12/19/2014

U.S. Appeals Court says that just because you once had a mental illness problem doesn't allow government to ban you for life from owning guns

The risk of violence from people with mental illness is extremely low to begin with, but if the risk is low even when people are suffering a mental illness, why ban them for ever from owning a gun, even after they are cured?  From the Wall Street Journal:
In the first legal ruling of its type, a federal appeals court in Cincinnati on Thursday deemed unconstitutional a federal law that kept a Michigan man who was briefly committed to a mental institution decades ago from owning a gun. 
A three-judge panel of the Sixth U.S. Circuit Court of Appeals unanimously ruled that the federal ban on gun ownership for anyone who has been “adjudicated as a mental defective or who has been committed to a mental institution” violated the Second Amendment rights of Clifford Charles Tyler, a 73-year-old Hillsdale County man. 
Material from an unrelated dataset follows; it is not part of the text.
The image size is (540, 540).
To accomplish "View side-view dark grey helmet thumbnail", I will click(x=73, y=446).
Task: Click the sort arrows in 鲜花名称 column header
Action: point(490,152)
“The government’s interest in keeping firearms out of the hands of the mentally ill is not sufficiently related to depriving the mentally healthy, who had a distant episode of commitment, of their constitutional rights,” wrote Judge Danny Boggs, an appointee of President Ronald Reagan, for the panel. 
Lucas McCarthy, Mr. Tyler’s lawyer, called the ruling “a forceful decision to protect Second Amendment rights,” and said he hoped it that it would have “a significant impact on the jurisprudence in the area of gun rights.” . . .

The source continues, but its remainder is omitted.